**EXERCISE AIM**
Convert the items in the stretch from the line containing "The height and width of the screenshot is (840, 1356)." through the line containing "coord(45,608)" into a two-column CSV with the columns input and output, one row per item. Put the item's text in input and its answer in output, each in a single quoted field, with any line breaks turned into spaces.

— START DATASET CONTENT —

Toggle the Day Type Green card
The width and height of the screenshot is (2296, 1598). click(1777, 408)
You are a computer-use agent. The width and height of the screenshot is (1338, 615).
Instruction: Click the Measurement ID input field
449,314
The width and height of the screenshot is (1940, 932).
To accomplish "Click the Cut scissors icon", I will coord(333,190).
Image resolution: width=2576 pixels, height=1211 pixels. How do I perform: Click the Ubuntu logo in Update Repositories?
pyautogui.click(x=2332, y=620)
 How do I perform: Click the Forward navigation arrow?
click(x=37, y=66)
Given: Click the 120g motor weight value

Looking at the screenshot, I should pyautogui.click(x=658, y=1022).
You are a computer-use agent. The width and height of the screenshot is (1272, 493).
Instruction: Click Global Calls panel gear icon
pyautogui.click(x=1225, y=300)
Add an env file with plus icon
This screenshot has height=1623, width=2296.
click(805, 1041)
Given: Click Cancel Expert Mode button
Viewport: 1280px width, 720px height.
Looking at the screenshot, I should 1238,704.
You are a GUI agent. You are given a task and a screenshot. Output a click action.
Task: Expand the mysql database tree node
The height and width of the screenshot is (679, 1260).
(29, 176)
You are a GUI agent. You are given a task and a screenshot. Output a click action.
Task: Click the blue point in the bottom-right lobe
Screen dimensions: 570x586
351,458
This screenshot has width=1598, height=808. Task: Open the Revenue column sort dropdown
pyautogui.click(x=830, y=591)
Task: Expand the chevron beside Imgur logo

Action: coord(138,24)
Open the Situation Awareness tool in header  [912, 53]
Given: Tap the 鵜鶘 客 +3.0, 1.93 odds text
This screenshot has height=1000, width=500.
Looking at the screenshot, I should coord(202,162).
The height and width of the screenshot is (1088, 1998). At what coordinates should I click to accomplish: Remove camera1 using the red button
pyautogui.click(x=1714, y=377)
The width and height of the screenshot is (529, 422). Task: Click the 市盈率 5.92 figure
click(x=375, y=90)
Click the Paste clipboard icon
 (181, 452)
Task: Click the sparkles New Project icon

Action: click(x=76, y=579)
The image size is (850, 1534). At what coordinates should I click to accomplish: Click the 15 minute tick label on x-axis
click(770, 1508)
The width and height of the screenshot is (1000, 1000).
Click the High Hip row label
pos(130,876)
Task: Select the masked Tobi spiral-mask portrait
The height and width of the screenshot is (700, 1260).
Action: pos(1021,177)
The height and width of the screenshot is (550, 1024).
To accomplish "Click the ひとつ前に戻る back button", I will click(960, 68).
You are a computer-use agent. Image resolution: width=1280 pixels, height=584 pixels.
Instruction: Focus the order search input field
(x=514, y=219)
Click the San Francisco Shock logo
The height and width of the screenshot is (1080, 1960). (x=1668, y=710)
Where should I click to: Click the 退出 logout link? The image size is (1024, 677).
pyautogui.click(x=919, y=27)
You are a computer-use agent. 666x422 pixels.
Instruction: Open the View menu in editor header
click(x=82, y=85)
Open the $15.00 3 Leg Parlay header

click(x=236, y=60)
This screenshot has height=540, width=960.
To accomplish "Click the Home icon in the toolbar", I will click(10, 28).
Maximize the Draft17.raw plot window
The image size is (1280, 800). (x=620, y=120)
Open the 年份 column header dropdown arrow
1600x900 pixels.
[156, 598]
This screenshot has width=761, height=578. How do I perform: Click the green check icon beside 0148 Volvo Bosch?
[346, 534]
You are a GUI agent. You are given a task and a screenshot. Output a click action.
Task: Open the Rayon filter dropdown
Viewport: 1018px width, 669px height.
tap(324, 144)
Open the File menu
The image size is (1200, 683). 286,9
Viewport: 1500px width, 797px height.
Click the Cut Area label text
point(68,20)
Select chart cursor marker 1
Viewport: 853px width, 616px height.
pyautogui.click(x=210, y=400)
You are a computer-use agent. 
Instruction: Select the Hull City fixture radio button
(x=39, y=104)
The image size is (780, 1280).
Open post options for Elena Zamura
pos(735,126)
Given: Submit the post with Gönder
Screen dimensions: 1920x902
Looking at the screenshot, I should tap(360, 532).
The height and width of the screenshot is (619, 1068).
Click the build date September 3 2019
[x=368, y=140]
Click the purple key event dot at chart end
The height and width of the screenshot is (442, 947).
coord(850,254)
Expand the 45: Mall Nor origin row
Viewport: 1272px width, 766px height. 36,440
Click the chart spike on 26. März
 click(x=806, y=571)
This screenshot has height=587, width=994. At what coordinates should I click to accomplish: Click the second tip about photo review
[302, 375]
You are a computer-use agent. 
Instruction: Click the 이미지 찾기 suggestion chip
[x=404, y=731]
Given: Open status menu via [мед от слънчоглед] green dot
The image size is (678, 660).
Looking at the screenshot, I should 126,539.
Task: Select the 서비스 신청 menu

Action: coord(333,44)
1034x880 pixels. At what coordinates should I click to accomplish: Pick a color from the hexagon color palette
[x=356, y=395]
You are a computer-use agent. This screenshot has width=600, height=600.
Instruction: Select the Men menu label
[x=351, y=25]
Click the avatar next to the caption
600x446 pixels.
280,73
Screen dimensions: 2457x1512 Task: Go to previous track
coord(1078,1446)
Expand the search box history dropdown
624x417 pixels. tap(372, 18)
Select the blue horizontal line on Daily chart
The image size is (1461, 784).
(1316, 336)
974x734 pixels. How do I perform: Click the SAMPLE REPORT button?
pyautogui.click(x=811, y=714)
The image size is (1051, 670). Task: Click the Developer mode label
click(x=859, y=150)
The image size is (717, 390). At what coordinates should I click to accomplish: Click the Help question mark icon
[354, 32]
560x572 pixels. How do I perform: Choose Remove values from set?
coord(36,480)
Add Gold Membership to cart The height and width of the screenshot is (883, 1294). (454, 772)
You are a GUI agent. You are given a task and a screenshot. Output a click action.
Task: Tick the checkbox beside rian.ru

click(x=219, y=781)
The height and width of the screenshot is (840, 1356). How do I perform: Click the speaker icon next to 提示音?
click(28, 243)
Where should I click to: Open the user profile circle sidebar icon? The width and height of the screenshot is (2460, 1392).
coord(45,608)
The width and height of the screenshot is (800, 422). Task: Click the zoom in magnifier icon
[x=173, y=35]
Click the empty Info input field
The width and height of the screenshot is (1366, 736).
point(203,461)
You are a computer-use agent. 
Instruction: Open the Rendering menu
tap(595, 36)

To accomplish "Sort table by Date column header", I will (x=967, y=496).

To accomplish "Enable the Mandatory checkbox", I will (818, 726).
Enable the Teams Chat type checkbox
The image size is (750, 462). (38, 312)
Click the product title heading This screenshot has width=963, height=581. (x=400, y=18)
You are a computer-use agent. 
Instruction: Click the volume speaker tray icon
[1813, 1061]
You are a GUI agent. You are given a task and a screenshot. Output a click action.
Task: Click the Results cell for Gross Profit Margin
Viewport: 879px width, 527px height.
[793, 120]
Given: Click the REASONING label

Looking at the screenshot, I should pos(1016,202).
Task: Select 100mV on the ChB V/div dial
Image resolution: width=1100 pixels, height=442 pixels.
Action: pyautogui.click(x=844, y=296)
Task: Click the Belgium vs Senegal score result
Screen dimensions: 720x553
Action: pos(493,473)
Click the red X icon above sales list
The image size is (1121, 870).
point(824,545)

— END DATASET CONTENT —

**TASK RESPONSE**
input,output
"The height and width of the screenshot is (840, 1356). How do I perform: Click the speaker icon next to 提示音?","click(28, 243)"
"Where should I click to: Open the user profile circle sidebar icon? The width and height of the screenshot is (2460, 1392).","coord(45,608)"